You worry too much. She'll do fine. If for no other reason than you care enough.

I think the best parents are the ones who still remember (accurately) what they were like as a kid. They know all the tricks and all the crap to avoid.

It's funny, my daughter's got two friends: One is a little dorky and different, funny as hell, loves classic rock and Beatles. The other is dumber than a pile of Ann Coulter books, swears constantly, and is always getting her into trouble. Guess which one she likes to hang out with most? Grrrr.

Having had two go through that age bracket in the not-too-distant past, I would like to give you some advice.

But I don't have any. I'm still blundering along and feeling very lucky that both are pretty level-headed.

Lots of luck. I had three girls. The first one sailed right through adolesence. The second one became every mother's nightmare (sometimes still is, at 27). Drugs, abortion at 15, out of control, everything. The third one didn't give me too many problems, but she didn't know what the words birth control meant. Sigh.

The question is: What did I do right with the first one, sort of right with the third and all wrong with the second? Nothing. All you can do is the best you can, and the child will have to do the rest. I really feel for you.

Elizabeth
Imperial Keeper

When I was around 14 years old, me and my dad went upstate. Just the two of us for the weekend. Dad had a beer. Being 14 I said dad, can I have a beer. And he looked at me for a long minute, obviously thinking. and he said you know what, you can. Take advantage of this one time opportunity. Tonight, and only tonight, you can drink as much beer as you want. And I drank 5 beers and puked my guts out. Learned a good lesson that night.

I was the goody-two-shoes girl, I guess.

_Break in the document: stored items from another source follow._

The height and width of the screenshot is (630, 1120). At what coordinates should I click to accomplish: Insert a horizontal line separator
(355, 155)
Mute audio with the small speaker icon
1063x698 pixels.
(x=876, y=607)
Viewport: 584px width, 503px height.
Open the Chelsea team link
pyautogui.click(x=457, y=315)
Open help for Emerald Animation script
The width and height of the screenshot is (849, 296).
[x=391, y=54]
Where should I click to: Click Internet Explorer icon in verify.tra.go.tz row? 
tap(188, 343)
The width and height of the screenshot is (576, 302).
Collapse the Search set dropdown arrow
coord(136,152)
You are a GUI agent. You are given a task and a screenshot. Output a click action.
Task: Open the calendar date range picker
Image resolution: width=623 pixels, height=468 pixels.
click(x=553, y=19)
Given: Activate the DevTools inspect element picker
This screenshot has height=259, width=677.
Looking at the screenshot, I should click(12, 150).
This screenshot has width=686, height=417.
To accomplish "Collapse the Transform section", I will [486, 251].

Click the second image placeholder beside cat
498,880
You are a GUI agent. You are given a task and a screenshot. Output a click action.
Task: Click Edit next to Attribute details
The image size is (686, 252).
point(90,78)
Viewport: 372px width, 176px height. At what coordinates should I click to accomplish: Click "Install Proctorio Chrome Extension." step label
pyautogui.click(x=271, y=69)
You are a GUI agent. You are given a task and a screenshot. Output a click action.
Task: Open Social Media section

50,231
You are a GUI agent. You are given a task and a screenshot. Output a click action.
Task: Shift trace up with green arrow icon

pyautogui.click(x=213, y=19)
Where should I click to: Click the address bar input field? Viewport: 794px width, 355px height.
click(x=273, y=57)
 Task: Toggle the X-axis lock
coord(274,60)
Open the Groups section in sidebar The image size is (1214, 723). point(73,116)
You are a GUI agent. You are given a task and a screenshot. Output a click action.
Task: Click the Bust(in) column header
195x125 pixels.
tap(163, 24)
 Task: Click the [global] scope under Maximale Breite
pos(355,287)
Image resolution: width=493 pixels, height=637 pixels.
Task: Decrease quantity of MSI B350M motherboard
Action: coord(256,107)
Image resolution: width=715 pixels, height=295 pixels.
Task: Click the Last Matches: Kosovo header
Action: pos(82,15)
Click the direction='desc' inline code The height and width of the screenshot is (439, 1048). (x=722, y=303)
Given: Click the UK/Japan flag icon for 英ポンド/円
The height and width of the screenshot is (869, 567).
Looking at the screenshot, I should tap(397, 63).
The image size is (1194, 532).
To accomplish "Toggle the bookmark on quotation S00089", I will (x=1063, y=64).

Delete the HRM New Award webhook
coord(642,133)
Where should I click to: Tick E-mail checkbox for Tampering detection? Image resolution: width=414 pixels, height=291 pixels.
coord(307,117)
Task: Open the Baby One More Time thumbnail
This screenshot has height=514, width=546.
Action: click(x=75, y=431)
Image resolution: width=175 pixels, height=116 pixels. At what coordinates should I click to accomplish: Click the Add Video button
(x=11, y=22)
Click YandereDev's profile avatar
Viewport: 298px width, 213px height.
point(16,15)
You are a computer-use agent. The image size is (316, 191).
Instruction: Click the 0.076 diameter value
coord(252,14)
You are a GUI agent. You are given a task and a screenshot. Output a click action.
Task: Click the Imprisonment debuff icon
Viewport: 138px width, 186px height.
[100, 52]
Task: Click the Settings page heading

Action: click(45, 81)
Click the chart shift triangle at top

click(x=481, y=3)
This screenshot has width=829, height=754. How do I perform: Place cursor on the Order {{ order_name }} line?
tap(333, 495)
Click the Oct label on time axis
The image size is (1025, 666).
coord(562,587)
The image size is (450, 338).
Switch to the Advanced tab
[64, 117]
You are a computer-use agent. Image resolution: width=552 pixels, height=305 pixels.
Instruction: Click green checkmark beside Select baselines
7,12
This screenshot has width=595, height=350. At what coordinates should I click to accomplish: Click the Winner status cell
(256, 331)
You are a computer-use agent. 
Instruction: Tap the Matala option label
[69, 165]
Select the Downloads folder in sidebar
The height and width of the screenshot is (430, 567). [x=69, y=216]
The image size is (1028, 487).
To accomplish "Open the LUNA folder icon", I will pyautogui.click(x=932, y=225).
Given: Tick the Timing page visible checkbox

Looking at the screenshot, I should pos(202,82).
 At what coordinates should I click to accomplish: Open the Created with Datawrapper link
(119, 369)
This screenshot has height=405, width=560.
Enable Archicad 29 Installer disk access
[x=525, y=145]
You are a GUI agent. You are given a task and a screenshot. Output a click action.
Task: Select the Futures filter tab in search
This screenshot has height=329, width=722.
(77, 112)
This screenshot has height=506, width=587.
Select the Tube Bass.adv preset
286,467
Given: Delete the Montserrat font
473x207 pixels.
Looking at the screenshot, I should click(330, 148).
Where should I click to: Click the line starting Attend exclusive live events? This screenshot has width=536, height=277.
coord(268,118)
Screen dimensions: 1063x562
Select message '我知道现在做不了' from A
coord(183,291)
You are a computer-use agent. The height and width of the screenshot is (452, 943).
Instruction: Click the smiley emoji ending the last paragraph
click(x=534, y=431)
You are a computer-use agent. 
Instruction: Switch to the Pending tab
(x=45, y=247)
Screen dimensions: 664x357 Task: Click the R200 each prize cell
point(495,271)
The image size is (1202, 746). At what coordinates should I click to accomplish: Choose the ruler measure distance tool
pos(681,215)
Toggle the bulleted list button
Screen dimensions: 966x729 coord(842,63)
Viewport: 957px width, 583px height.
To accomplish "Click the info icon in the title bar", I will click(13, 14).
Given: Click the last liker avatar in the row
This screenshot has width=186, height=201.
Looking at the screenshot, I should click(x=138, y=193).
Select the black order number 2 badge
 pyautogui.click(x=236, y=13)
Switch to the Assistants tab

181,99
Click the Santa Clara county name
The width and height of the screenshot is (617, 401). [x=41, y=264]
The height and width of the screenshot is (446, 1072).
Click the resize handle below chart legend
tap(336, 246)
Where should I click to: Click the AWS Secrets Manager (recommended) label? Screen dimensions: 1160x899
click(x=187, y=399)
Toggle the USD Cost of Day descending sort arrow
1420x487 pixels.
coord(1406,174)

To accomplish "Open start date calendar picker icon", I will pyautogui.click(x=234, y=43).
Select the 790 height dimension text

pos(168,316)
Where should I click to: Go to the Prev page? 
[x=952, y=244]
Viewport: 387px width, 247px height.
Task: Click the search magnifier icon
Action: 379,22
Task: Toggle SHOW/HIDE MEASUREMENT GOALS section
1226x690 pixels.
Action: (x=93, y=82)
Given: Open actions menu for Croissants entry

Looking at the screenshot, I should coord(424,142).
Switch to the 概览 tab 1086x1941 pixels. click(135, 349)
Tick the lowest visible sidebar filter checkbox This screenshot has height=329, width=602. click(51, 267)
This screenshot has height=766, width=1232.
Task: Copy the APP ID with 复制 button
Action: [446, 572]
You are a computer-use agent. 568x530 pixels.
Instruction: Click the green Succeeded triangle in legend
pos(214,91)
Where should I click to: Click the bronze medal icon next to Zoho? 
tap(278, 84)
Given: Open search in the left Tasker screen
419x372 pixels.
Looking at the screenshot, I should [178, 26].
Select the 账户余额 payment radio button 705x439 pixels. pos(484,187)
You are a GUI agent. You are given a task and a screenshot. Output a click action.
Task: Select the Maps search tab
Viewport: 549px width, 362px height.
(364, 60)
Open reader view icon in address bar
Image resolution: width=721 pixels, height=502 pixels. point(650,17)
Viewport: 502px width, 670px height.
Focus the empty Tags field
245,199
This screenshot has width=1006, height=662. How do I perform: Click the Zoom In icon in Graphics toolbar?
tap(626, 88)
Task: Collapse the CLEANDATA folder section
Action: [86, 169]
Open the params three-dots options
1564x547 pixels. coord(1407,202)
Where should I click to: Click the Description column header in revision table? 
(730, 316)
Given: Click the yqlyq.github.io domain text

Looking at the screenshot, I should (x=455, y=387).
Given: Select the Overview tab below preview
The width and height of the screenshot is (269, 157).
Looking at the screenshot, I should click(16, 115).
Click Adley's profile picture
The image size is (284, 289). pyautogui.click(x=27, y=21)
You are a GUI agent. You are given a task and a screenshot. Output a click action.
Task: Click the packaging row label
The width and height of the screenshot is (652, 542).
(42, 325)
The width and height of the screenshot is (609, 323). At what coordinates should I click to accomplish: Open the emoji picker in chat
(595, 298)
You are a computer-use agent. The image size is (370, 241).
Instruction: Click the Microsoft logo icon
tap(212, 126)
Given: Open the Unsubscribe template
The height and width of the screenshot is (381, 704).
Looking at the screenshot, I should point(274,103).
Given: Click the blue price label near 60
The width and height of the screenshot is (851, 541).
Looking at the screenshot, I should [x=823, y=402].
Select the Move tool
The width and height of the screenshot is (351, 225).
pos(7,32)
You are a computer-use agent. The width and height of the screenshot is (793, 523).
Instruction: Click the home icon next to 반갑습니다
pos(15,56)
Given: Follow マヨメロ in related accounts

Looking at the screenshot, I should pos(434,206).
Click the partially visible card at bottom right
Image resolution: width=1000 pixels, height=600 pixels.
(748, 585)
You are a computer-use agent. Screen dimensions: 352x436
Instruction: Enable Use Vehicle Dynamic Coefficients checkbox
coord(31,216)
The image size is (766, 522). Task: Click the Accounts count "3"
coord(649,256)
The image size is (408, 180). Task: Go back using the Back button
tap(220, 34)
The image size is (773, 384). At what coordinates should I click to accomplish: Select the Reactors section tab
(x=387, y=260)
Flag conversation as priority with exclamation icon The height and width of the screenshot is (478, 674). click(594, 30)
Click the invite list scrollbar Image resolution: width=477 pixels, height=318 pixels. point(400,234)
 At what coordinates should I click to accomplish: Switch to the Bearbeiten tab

I had enough experience with the JD (juvenile delinquent) girls right at home with my sister. School was an escape from all that (we were enough apart in grades that we went to different schools, huzzah!). I was antisocial anyway. Smoke? Ugh -- my parents smoked Camels. Hang out with other kids? See antisocial. Boyfriends? Ugh -- bunch of dweebs they all were, and I had no intention of giving anyone my precious time. All I wanted to do was read books in my room. I guess I haven't really changed.

Bring her together with reasonable people older than her, maybe some younger friends of yours or so. Older is always coll at that age and she will listen to what they say instead of what you say, because mother can't be cool anyway.